Description
Ion Cyclotron Resonance Heating (ICRH) is a key auxiliary system for present-day tokamaks and a crucial actuator for ITER baseline scenarios. Beyond plasma heating, ICRH contributes to scenario flexibility, impurity control, and fast-ion physics. However, its efficiency depends on a delicate interplay among wave coupling, single-pass absorption, plasma mixture control, impurity production and fast-ion confinement. Optimizing ICRH performance under reactor-relevant conditions is therefore essential for steady-state fusion plasmas.
In this context, the WEST tokamak, operating in a fully metallic environment, provides a unique experimental platform to investigate ICRH optimization in conditions relevant to future devices. This work presents a systematic experimental study of optimizing the fundamental H-minority ICRH power deposition in deuterium plasmas, exploring the parameter space by scanning the radial position of the IC resonance, and the minority ion concentration, while keeping global plasma parameters and antenna coupling conditions constant [1].

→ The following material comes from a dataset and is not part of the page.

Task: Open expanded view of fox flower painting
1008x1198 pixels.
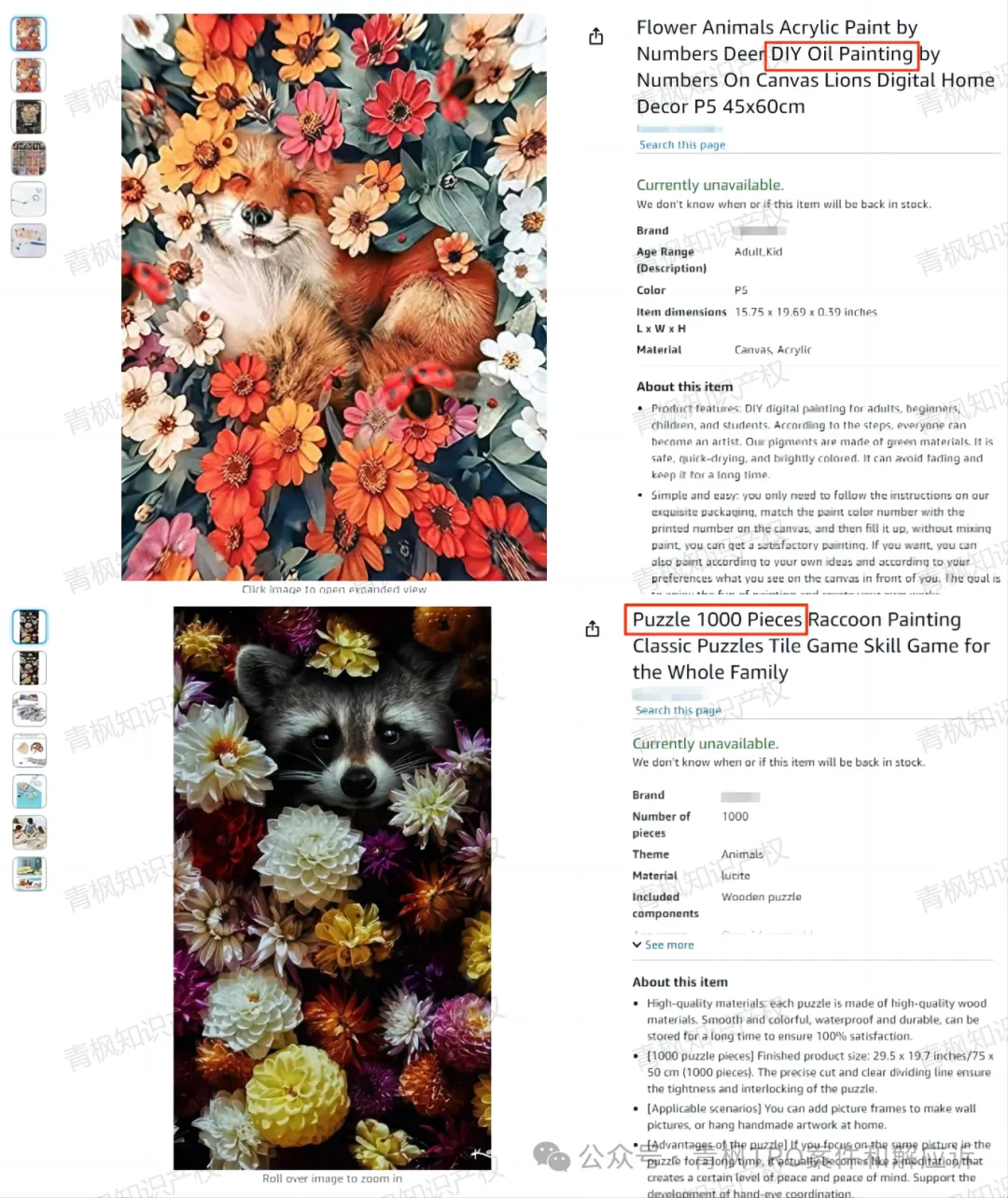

By monitoring the main plasma performance indicators, it is demonstrated that the ICRH efficiency is maximized when the IC resonance is shifted by ~7 cm from the center to the HFS. A strong degradation is observed when the resonance is shifted further inward (>20 cm on the HFS), while the efficiency is approximately halved when located >5 cm on the LFS. Reflectometry-based turbulence characterization does not show a clear dependence on the resonance position, suggesting that the IC impact on the confinement properties mainly relies on the wave absorption rather than the fine micro-scale stability physics. The resonance position is also constrained by infrared thermography and calorimetry analysis on the fast-ion ripple-induced losses, which are found to be minimal when the resonant layer is located beyond 10 cm on the HFS, requiring a compromise between loss mitigation and optimal absorption, as previously determined through particle-tracking modelling efforts [2].
Overall, this study demonstrates that an optimized control of the IC resonant layer position combined with an appropriate control of the minority concentration, can simultaneously maximize ICRH efficiency, improve fast-ion confinement and reduce detrimental wall loads in WEST.